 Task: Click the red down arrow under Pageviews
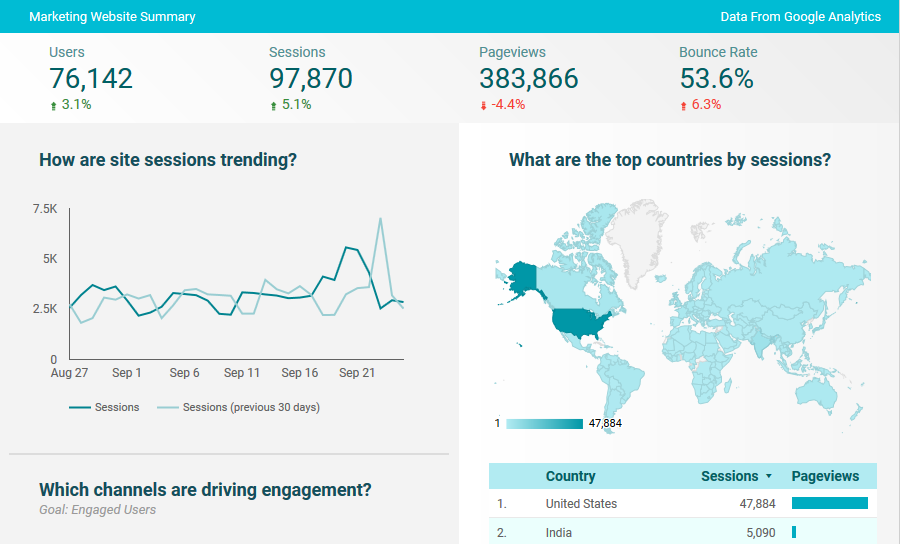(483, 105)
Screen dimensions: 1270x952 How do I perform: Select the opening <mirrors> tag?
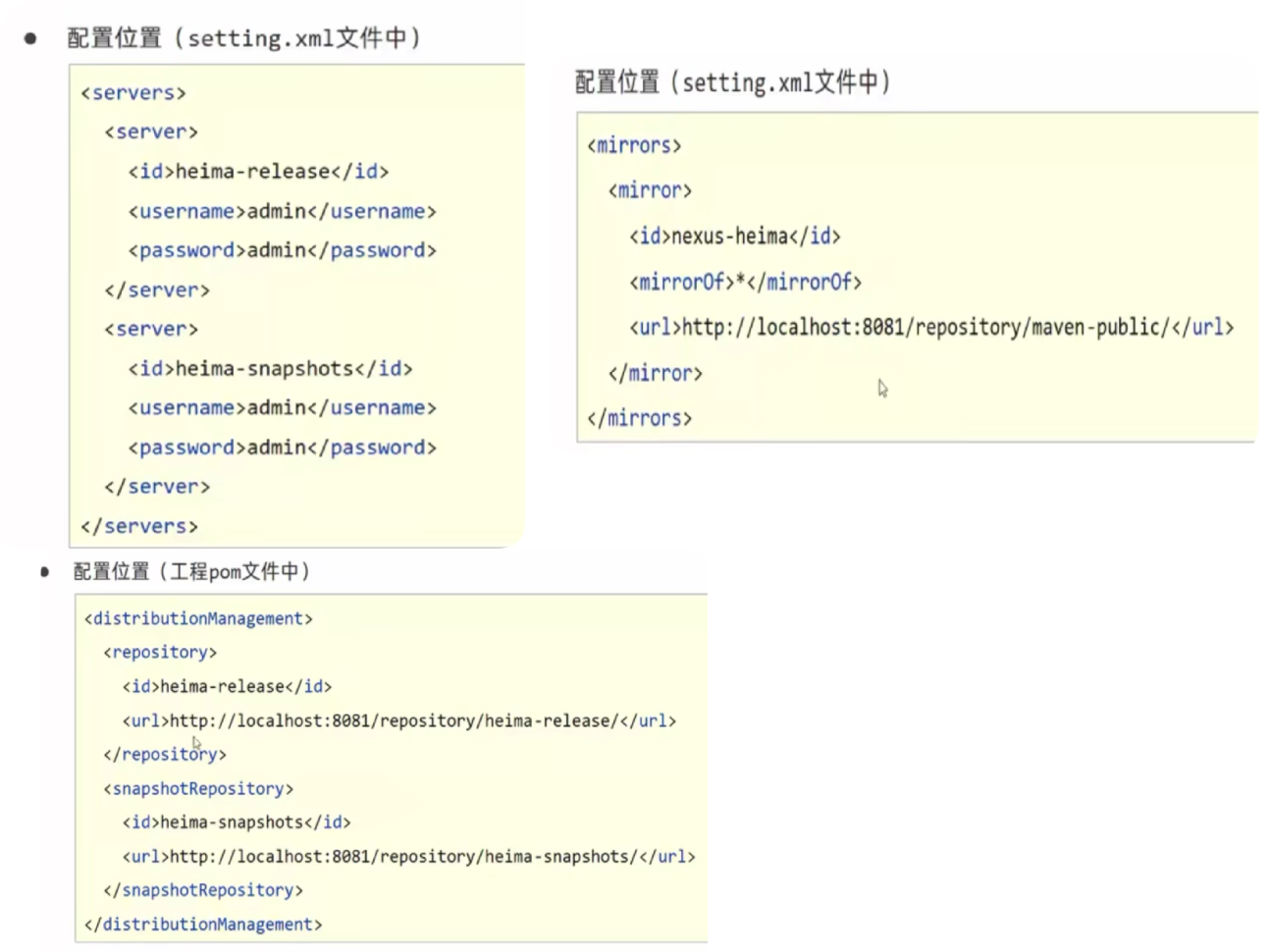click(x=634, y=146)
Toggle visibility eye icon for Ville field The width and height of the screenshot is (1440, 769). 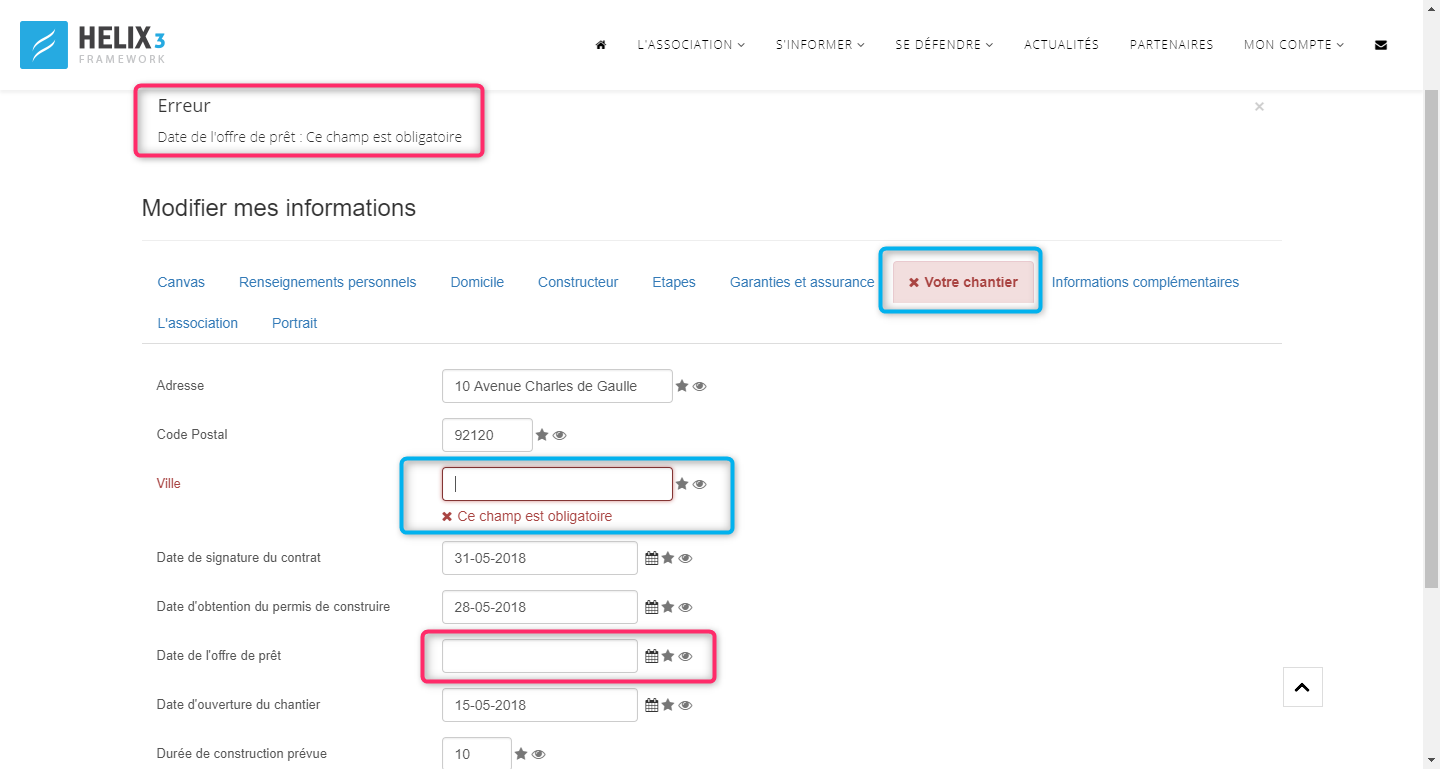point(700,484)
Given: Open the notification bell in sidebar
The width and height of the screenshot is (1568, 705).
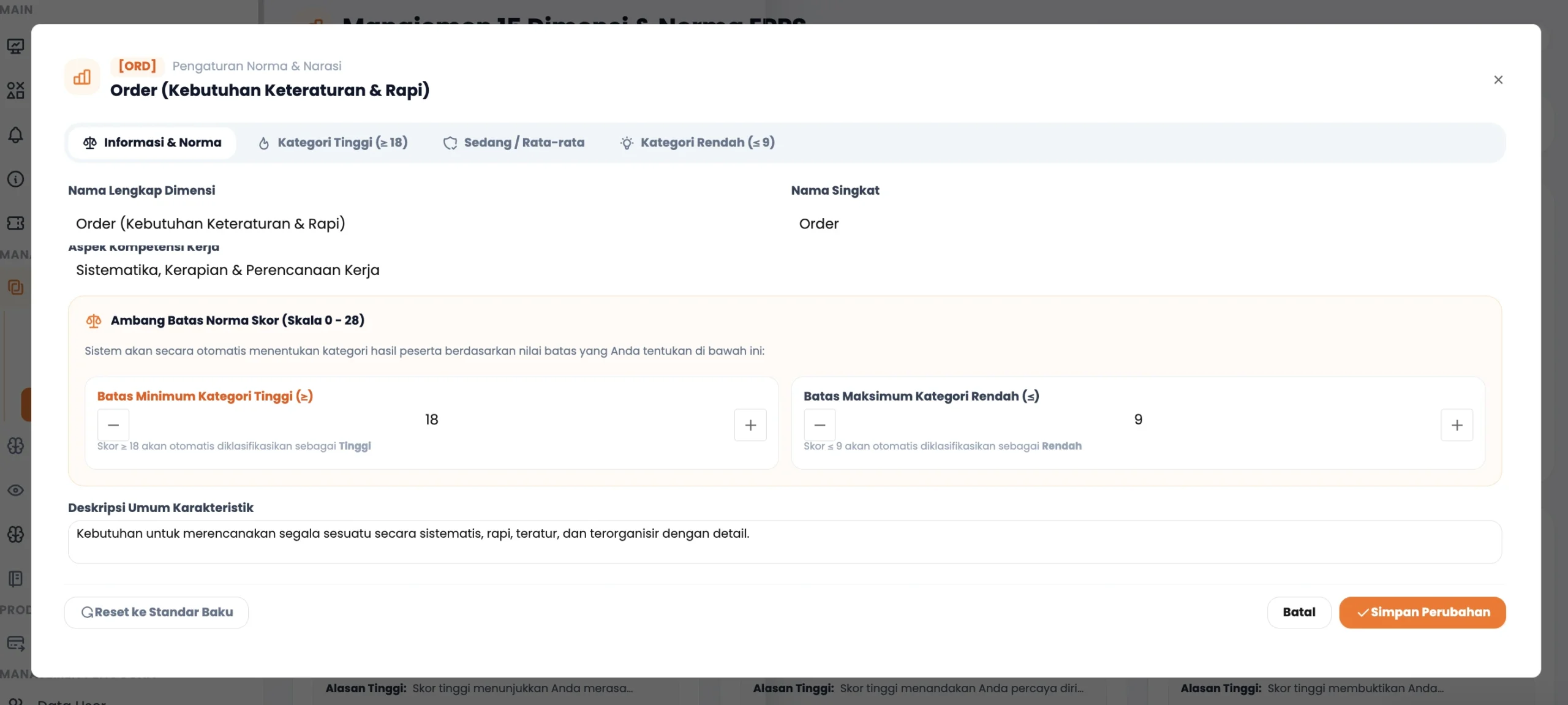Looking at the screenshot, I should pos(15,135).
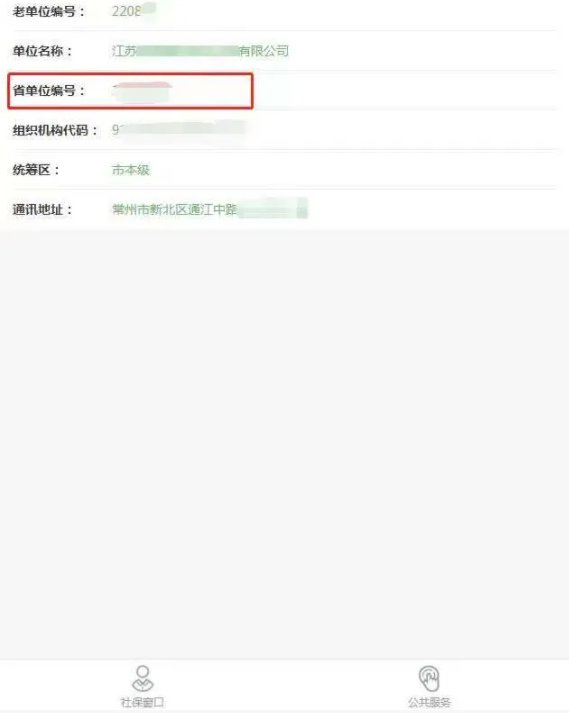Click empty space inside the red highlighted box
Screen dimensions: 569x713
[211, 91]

---*---

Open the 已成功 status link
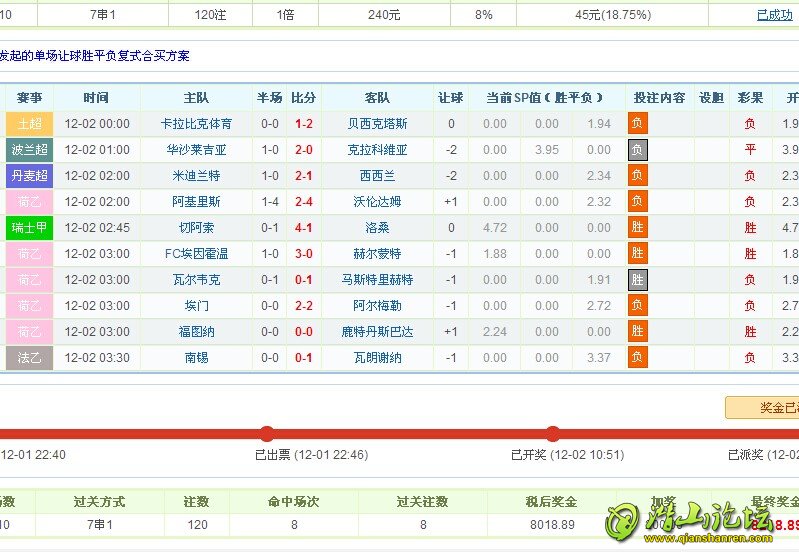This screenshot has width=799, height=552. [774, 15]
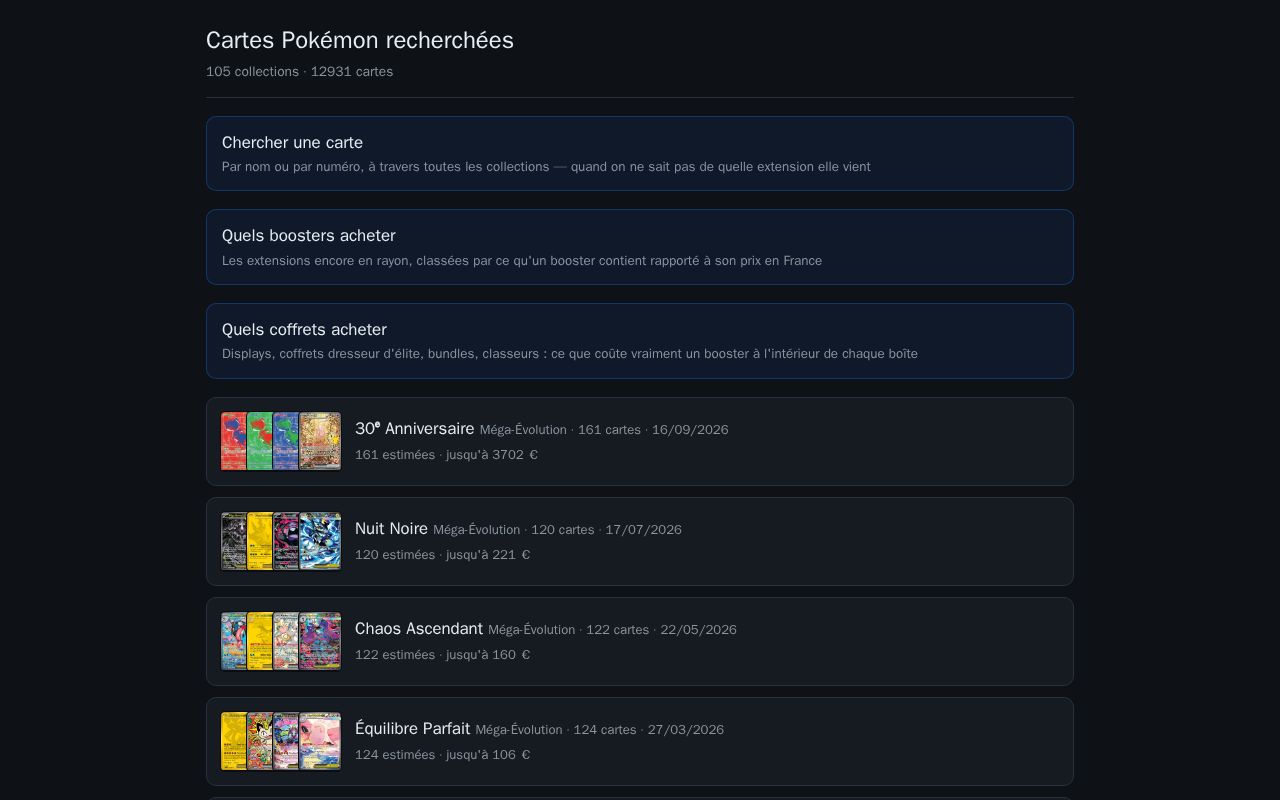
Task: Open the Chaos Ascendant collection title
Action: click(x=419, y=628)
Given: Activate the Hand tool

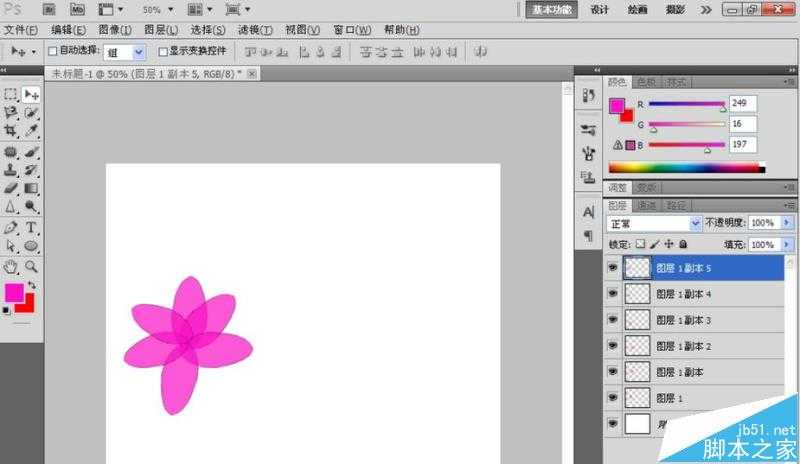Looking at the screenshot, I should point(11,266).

---*---

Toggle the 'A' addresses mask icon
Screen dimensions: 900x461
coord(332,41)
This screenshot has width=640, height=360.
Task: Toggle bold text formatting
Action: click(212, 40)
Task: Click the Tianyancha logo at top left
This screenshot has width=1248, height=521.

---*---

TASK DETAILS =
Would you copy, unchanged, the stretch of the records above that begins at the line containing "Task: Click the Tianyancha logo at top left" and ends at the line containing "This screenshot has width=1248, height=521.", and only that?

TASK RESPONSE =
Task: Click the Tianyancha logo at top left
This screenshot has width=1248, height=521.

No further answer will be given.